- [Passage]:
REITs outperformed private real estate by nearly 2.7 percentage points per year on average, and also provided better risk adjusted returns.

The new study, which was sponsored by Nareit and conducted by research firm CEM Benchmarking, had access to a 21-year data set (1998 – 2018). It analyzed the allocation and performance of assets in more than 200 public and private sector pensions with nearly $3.9 trillion in combined assets under management.

"CEM Benchmarking's study shows the striking disparities between the returns of REITs and unlisted real estate," Nareit's Executive Vice President of Research and Investor Outreach John Worth said in a statement.

Key Findings

CEM compared returns, correlations and volatilities of four key private real estate ownership styles with varying risk profiles and costs — internally managed direct, value added/opportunistic, core funds and funds of funds — and concluded that REITs outperformed private real estate irrespective of ownership style.

At the same time, the analysis showed that REITs had the lowest allocation of any asset in the study. Over the 21-year period, pension funds' allocations to REITs were flat, while those for private real estate increased, especially value-add/opportunistic funds.

In 2018, REITs accounted for 0.8% of total pension assets, compared with 5.2% of assets invested in private real estate.

According to the study, listed equity REITs had an average annual net return at 10.2% over the 21-year period, second only to private equity among the 12 asset classes covered.

REIT and unlisted real estate returns were highly correlated when illiquid returns were adjusted for reporting lags, measuring as 0.84. Nareit noted that the high correlation was not surprising given the similarities in underlying assets.

REIT and unlisted real estate returns had relatively low correlations with bonds and listed equity returns, reflecting the diversification benefits associated with the real estate asset class, whether REITs or unlisted real estate, according to Nareit.

Using the Sharpe ratio, the analysis indicated that REITs had the highest non-fixed income risk adjusted return, 0.41, a reflection of their high returns and just above average volatility. In comparison, unlisted real estate had a Sharpe ratio of 0.30, reflecting lower returns and volatility comparable to REITs.

The data also indicated that REITs provided better risk-adjusted returns than any style of private real estate.

- [Supplied entries]:

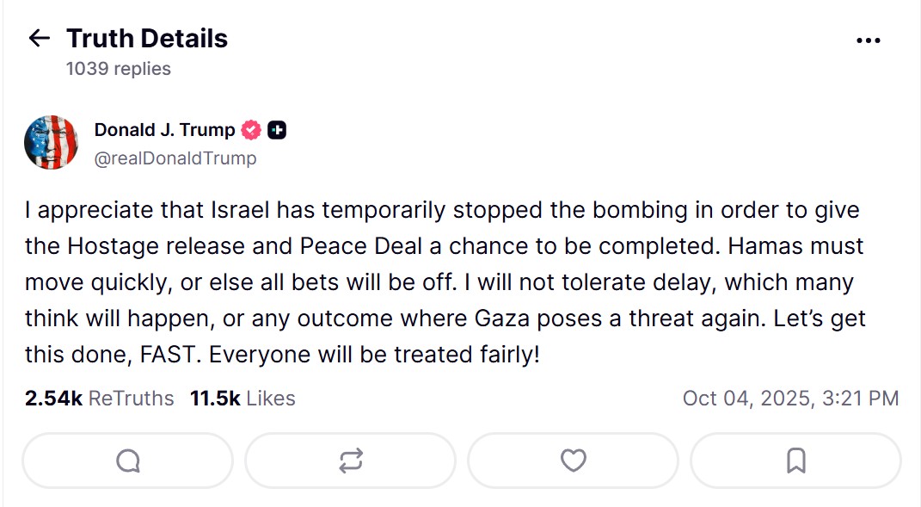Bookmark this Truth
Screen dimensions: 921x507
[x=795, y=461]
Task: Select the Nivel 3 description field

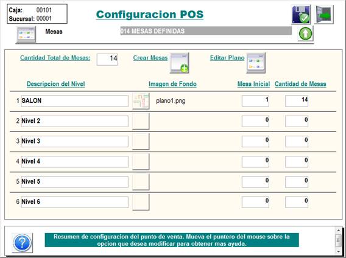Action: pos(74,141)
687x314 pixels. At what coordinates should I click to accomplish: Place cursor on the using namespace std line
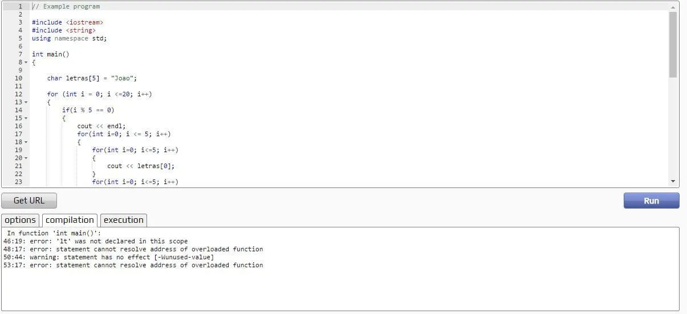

- [Exercise]: According to the passage on REIT performance, what average annual net return did listed equity REITs earn over the 21-year period?

- [Answer below]: 10.2%